Notre 3e défi, c’est de pré­ser­ver et de faire fruc­ti­fier le « capi­tal humain »
Ces cin­quante der­nières années, nous avons rele­vé le défi de l’ac­cès libre au savoir pour tous, aidés par la plus grande période de paix et de pros­pé­ri­té que l’Eu­rope ait connue au cours des deux der­niers siècles. En France, la popu­la­tion estu­dian­tine for­mée a ain­si été mul­ti­pliée par huit durant cette période, celle des ingé­nieurs a éga­le­ment crû dans des pro­por­tions simi­laires… et nos uni­ver­si­tés mul­ti­sé­cu­laires ont su rele­ver cette gageure.

Aujourd’­hui, nous ne vou­lons pas que nos uni­ver­si­tés et nos écoles pro­duisent des esprits stan­dar­di­sés, mais bien qu’elles forment des indi­vi­dus créa­tifs, inven­tifs et s’é­pa­nouis­sant dans leur acti­vi­té pro­fes­sion­nelle, quelle qu’elle soit.
L’ob­jec­tif fon­da­men­tal que nous devons atteindre est celui de garan­tir une éga­li­té d’ac­cès au savoir, tout en évi­tant son uni­for­mi­sa­tion. Ce qui néces­site d’in­ven­ter les régu­la­tions ad hoc, de la même manière qu’au XXe siècle, nous avons conçu les régu­la­tions du tra­vail per­met­tant d’y accé­der, de le pré­ser­ver et de pro­té­ger les plus faibles contre les abus. Ces réponses sont à inven­ter, non seule­ment par les écoles et les uni­ver­si­tés, mais aus­si par l’É­tat et la socié­té civile.

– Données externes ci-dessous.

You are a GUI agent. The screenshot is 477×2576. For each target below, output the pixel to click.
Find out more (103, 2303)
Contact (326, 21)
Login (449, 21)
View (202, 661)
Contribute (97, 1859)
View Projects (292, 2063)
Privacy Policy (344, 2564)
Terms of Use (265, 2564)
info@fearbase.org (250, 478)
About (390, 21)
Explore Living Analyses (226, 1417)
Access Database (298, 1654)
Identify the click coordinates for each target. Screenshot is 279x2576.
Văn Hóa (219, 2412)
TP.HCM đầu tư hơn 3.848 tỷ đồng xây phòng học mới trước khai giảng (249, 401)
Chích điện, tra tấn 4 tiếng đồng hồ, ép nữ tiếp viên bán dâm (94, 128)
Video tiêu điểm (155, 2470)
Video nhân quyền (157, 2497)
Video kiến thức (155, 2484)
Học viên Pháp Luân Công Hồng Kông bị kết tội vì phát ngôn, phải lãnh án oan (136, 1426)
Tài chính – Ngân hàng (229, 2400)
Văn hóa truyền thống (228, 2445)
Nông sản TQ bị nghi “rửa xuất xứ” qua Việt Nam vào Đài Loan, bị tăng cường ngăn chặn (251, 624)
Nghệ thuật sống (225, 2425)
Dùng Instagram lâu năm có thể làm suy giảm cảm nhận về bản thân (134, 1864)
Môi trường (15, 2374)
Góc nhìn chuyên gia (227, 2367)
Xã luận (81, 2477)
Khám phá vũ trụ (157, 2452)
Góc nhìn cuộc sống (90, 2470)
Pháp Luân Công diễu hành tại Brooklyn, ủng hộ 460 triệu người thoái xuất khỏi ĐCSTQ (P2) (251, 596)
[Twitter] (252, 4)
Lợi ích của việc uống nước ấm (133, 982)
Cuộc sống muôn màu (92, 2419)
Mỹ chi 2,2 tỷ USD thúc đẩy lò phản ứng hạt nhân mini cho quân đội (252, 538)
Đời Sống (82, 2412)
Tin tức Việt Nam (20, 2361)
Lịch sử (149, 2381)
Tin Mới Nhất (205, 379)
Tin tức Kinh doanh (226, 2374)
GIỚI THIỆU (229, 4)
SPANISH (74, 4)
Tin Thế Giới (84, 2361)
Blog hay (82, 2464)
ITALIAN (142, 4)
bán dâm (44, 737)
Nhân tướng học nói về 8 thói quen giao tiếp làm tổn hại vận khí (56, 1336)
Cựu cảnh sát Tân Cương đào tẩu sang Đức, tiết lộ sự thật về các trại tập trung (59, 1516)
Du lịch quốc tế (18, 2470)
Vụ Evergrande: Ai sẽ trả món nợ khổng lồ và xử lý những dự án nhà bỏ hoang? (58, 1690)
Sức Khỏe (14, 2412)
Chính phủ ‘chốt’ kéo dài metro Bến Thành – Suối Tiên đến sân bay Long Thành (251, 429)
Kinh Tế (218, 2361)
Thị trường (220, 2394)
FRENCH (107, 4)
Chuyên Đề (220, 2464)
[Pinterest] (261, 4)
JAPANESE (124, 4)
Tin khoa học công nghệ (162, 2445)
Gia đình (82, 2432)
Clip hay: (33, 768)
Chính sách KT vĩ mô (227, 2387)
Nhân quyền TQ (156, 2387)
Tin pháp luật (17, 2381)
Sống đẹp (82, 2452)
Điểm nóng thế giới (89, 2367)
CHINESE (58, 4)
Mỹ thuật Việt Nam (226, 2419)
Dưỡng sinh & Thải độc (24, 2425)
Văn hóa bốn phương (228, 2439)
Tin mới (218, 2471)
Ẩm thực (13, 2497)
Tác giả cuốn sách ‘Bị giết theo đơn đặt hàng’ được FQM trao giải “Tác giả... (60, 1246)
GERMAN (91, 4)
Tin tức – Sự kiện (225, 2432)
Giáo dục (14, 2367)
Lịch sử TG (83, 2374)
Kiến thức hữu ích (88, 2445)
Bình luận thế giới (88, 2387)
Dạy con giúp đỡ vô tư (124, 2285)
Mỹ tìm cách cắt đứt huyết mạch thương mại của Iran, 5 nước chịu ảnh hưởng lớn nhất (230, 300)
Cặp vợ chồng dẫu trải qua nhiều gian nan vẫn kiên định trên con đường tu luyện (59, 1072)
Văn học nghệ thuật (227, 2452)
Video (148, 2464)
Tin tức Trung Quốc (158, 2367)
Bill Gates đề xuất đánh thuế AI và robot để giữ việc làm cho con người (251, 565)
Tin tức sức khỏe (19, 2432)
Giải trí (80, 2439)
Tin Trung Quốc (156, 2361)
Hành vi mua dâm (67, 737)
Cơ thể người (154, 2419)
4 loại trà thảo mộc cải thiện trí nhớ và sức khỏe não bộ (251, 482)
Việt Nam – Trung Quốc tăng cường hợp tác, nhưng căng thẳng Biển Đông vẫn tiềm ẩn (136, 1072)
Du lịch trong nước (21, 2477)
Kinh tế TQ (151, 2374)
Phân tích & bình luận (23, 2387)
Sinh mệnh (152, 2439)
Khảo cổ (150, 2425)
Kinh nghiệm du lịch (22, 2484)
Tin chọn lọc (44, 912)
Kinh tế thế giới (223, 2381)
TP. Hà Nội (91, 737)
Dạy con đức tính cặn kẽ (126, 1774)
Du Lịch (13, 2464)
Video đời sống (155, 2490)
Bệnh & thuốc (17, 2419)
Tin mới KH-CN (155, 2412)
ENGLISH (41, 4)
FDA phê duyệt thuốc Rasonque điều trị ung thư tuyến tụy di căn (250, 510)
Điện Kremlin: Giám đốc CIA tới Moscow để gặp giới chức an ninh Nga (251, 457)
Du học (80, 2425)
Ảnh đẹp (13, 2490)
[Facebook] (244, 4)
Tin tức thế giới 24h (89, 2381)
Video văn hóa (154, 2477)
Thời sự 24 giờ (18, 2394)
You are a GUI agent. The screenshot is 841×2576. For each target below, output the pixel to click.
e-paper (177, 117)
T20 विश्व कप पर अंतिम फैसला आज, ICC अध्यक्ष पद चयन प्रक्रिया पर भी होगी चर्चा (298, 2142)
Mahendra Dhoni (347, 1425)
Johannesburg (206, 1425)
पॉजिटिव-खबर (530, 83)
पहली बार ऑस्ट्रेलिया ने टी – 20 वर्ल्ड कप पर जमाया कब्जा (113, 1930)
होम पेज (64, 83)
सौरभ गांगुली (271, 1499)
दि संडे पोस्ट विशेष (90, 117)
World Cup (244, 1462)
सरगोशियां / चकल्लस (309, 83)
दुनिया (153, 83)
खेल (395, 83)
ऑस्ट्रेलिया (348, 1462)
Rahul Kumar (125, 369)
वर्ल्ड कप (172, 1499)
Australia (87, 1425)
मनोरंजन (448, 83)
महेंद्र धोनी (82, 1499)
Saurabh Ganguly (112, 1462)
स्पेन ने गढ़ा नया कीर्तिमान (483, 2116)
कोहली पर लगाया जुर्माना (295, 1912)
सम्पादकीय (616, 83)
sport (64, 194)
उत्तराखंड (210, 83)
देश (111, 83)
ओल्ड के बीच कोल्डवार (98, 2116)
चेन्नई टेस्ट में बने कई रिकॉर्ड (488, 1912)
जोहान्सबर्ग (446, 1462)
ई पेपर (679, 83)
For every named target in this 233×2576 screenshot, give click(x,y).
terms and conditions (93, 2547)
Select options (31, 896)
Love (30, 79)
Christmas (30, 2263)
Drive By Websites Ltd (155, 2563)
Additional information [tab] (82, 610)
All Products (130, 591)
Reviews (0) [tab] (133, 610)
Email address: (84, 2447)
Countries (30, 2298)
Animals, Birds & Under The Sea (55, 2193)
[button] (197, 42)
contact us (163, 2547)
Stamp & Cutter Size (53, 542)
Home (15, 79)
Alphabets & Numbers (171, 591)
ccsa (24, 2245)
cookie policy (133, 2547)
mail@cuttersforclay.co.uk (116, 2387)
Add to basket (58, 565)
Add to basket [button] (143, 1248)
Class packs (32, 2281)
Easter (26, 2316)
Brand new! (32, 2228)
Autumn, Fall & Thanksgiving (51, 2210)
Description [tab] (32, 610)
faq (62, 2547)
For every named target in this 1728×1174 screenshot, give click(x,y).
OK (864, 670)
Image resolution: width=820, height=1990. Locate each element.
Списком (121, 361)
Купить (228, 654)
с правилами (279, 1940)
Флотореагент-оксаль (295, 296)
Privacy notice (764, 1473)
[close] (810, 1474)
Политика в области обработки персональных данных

Il y a, en par­ti­cu­lier, un champ qui néces­site un renou­veau com­plet des approches, celui de la for­ma­tion tout au long de la vie. S’a­dap­ter aux nou­veau­tés, pro­gres­ser dans ses connais­sances sont désor­mais les clés pour que cha­cun, quelle que soit son acti­vi­té, puisse s’é­pa­nouir dans cette socié­té de la connais­sance qui se dessine.
C’est indis­pen­sable pour évi­ter les frac­tures dans un monde qui bouge de plus en plus vite, où les pro­duits qui feront notre quo­ti­dien dans cinq ans n’existent même pas à l’é­tat d’i­dée aujourd’hui !

Pour conclure, je veux sou­li­gner que les défis aux­quels nous fai­sons face sont immenses, et exaltants.
La mon­dia­li­sa­tion du savoir pré­sente bien enten­du des risques, mais nous offre sur­tout d’im­menses opportunités.

J’ai confiance dans la capa­ci­té et l’in­tel­li­gence de la France de les saisir.